• **About this task**: Write each of the records out again exactly.

• **Stored records**:
··········

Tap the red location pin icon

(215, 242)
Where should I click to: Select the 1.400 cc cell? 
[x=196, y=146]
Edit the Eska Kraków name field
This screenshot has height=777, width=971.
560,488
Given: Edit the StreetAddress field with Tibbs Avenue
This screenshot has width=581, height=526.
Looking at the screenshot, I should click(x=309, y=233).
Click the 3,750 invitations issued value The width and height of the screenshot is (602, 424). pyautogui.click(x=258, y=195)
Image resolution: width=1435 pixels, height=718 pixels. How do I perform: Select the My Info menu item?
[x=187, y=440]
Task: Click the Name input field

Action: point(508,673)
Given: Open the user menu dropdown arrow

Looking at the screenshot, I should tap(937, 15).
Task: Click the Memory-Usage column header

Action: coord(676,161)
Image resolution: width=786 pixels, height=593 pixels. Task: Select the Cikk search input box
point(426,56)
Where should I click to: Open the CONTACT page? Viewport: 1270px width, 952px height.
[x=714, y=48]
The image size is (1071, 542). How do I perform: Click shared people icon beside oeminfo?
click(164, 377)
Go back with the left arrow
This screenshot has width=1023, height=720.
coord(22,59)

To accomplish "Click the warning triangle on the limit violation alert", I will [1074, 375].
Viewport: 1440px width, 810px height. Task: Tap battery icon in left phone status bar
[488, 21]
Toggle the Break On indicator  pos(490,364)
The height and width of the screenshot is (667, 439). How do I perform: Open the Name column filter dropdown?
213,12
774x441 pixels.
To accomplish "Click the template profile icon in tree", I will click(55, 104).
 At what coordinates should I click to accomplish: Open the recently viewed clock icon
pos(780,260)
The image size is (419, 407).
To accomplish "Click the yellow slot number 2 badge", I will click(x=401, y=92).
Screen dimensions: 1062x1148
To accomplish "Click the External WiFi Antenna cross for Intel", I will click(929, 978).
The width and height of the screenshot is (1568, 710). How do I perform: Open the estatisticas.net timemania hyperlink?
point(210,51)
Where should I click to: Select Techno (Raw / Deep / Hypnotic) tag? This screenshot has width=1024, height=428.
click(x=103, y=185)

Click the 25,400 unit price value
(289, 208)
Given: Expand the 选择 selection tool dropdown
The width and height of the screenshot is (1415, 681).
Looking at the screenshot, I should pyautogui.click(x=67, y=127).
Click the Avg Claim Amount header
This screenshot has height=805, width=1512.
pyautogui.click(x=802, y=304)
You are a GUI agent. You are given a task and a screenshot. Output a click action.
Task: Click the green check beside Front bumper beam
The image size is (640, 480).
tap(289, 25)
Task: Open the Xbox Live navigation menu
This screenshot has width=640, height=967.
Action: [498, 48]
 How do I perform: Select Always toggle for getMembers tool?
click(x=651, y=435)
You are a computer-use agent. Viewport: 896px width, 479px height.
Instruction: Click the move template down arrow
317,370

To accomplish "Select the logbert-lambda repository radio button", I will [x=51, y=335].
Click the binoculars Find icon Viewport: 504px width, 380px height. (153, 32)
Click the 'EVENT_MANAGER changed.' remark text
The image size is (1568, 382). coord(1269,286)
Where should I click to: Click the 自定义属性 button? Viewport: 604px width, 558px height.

··········

• **Solution to the exercise**:
Tap the red location pin icon

(215, 242)
Where should I click to: Select the 1.400 cc cell? 
[x=196, y=146]
Edit the Eska Kraków name field
This screenshot has height=777, width=971.
560,488
Given: Edit the StreetAddress field with Tibbs Avenue
This screenshot has width=581, height=526.
Looking at the screenshot, I should click(x=309, y=233).
Click the 3,750 invitations issued value The width and height of the screenshot is (602, 424). pyautogui.click(x=258, y=195)
Image resolution: width=1435 pixels, height=718 pixels. How do I perform: Select the My Info menu item?
[x=187, y=440]
Task: Click the Name input field

Action: point(508,673)
Given: Open the user menu dropdown arrow

Looking at the screenshot, I should tap(937, 15).
Task: Click the Memory-Usage column header

Action: coord(676,161)
Image resolution: width=786 pixels, height=593 pixels. Task: Select the Cikk search input box
point(426,56)
Where should I click to: Open the CONTACT page? Viewport: 1270px width, 952px height.
[x=714, y=48]
The image size is (1071, 542). How do I perform: Click shared people icon beside oeminfo?
click(164, 377)
Go back with the left arrow
This screenshot has width=1023, height=720.
coord(22,59)

To accomplish "Click the warning triangle on the limit violation alert", I will [1074, 375].
Viewport: 1440px width, 810px height. Task: Tap battery icon in left phone status bar
[488, 21]
Toggle the Break On indicator  pos(490,364)
The height and width of the screenshot is (667, 439). How do I perform: Open the Name column filter dropdown?
213,12
774x441 pixels.
To accomplish "Click the template profile icon in tree", I will click(55, 104).
 At what coordinates should I click to accomplish: Open the recently viewed clock icon
pos(780,260)
The image size is (419, 407).
To accomplish "Click the yellow slot number 2 badge", I will click(x=401, y=92).
Screen dimensions: 1062x1148
To accomplish "Click the External WiFi Antenna cross for Intel", I will click(929, 978).
The width and height of the screenshot is (1568, 710). How do I perform: Open the estatisticas.net timemania hyperlink?
point(210,51)
Where should I click to: Select Techno (Raw / Deep / Hypnotic) tag? This screenshot has width=1024, height=428.
click(x=103, y=185)

Click the 25,400 unit price value
(289, 208)
Given: Expand the 选择 selection tool dropdown
The width and height of the screenshot is (1415, 681).
Looking at the screenshot, I should pyautogui.click(x=67, y=127).
Click the Avg Claim Amount header
This screenshot has height=805, width=1512.
pyautogui.click(x=802, y=304)
You are a GUI agent. You are given a task and a screenshot. Output a click action.
Task: Click the green check beside Front bumper beam
The image size is (640, 480).
tap(289, 25)
Task: Open the Xbox Live navigation menu
This screenshot has width=640, height=967.
Action: [498, 48]
 How do I perform: Select Always toggle for getMembers tool?
click(x=651, y=435)
You are a computer-use agent. Viewport: 896px width, 479px height.
Instruction: Click the move template down arrow
317,370

To accomplish "Select the logbert-lambda repository radio button", I will [x=51, y=335].
Click the binoculars Find icon Viewport: 504px width, 380px height. (153, 32)
Click the 'EVENT_MANAGER changed.' remark text
The image size is (1568, 382). coord(1269,286)
Where should I click to: Click the 自定义属性 button? Viewport: 604px width, 558px height.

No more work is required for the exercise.